**Work order**
Where a line contains the word "This", copy that line from the records below.

**Dataset records**
Start of Block
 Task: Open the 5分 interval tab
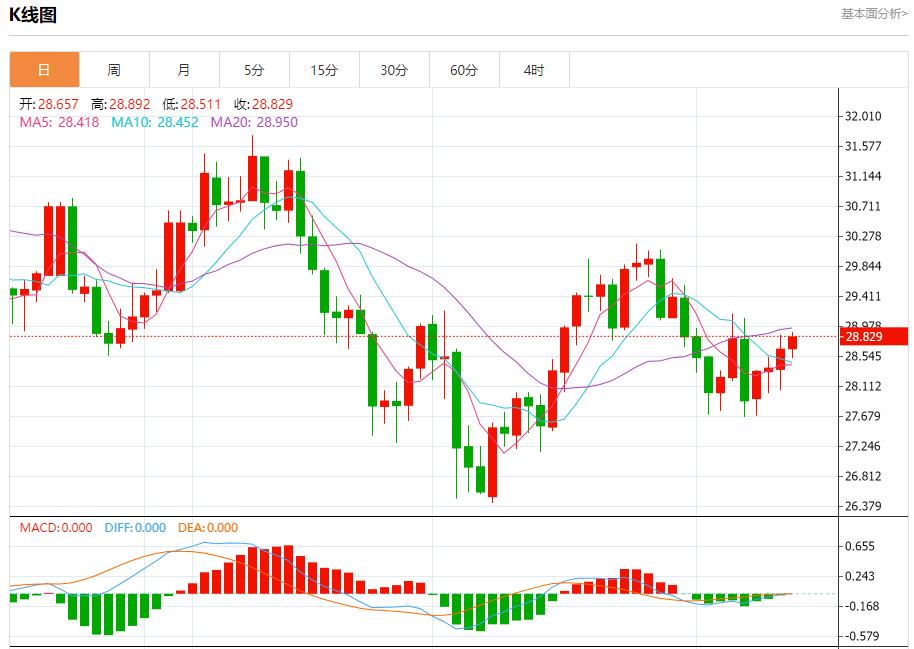pyautogui.click(x=254, y=70)
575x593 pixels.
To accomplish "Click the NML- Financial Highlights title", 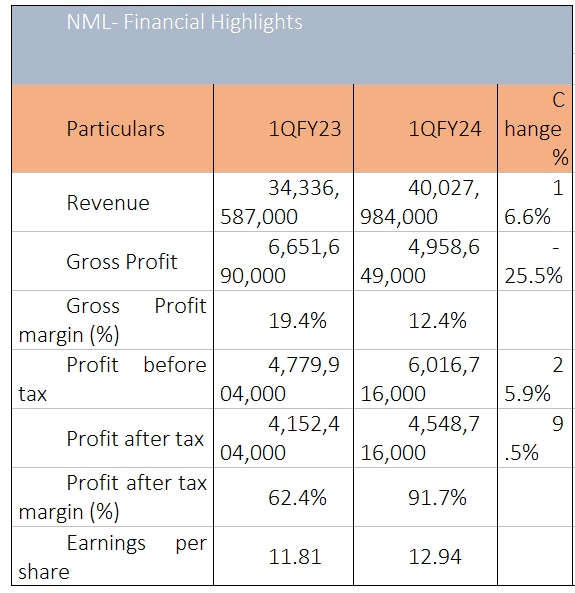I will (185, 22).

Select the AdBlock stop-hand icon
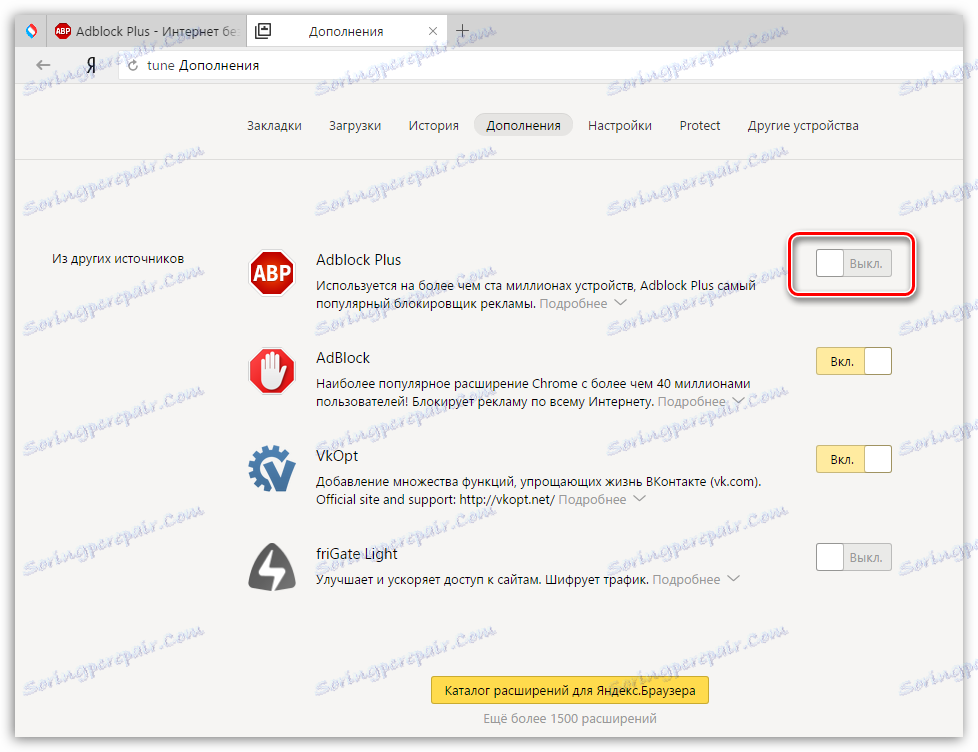(x=271, y=370)
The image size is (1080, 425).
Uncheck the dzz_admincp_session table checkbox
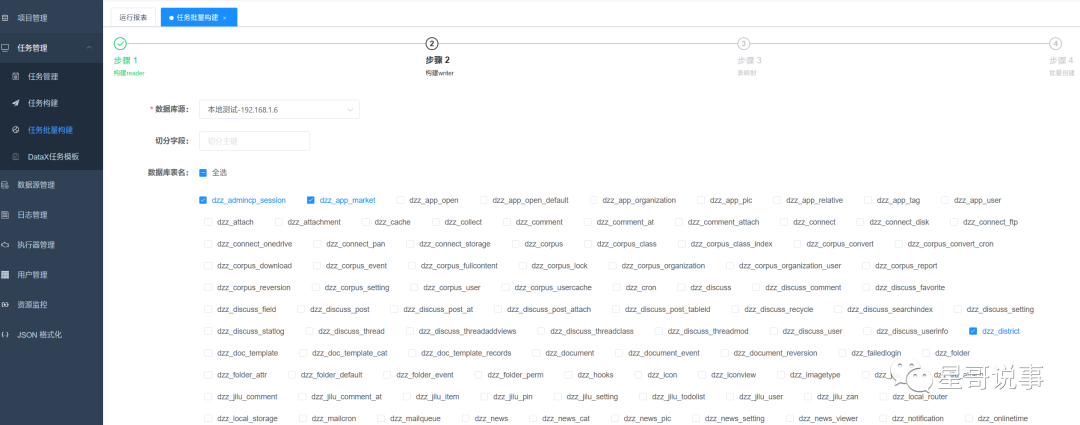[x=203, y=200]
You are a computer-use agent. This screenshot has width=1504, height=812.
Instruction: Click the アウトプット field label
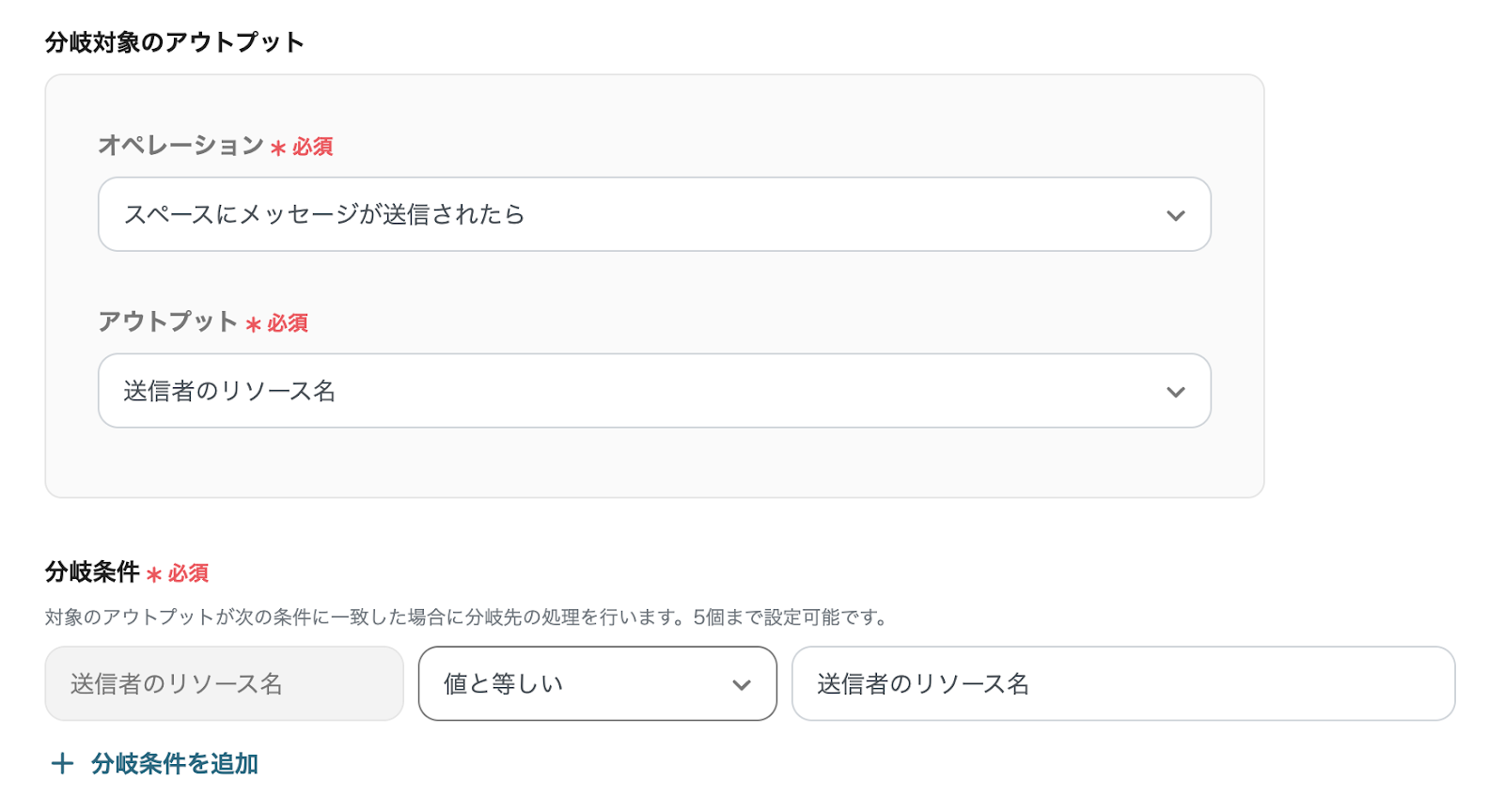click(168, 321)
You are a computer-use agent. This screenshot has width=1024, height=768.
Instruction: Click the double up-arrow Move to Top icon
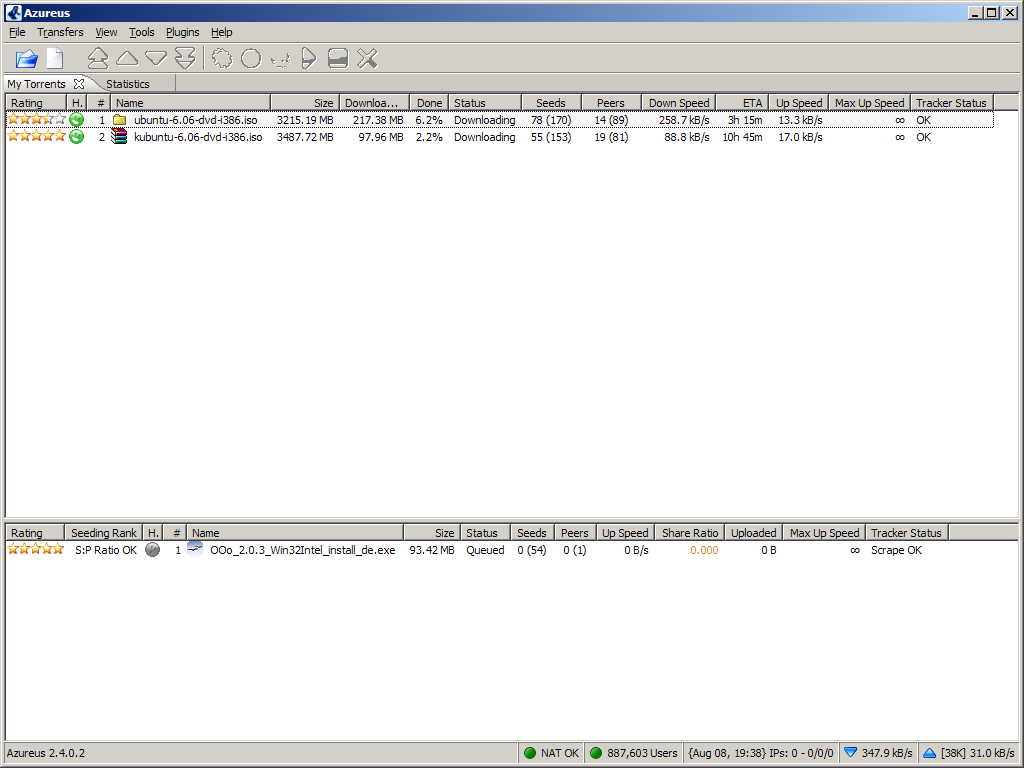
End of Block
**Problem solution**
You are a computer-use agent. This screenshot has width=1504, height=812.
You are a computer-use agent. This screenshot has width=1024, height=768.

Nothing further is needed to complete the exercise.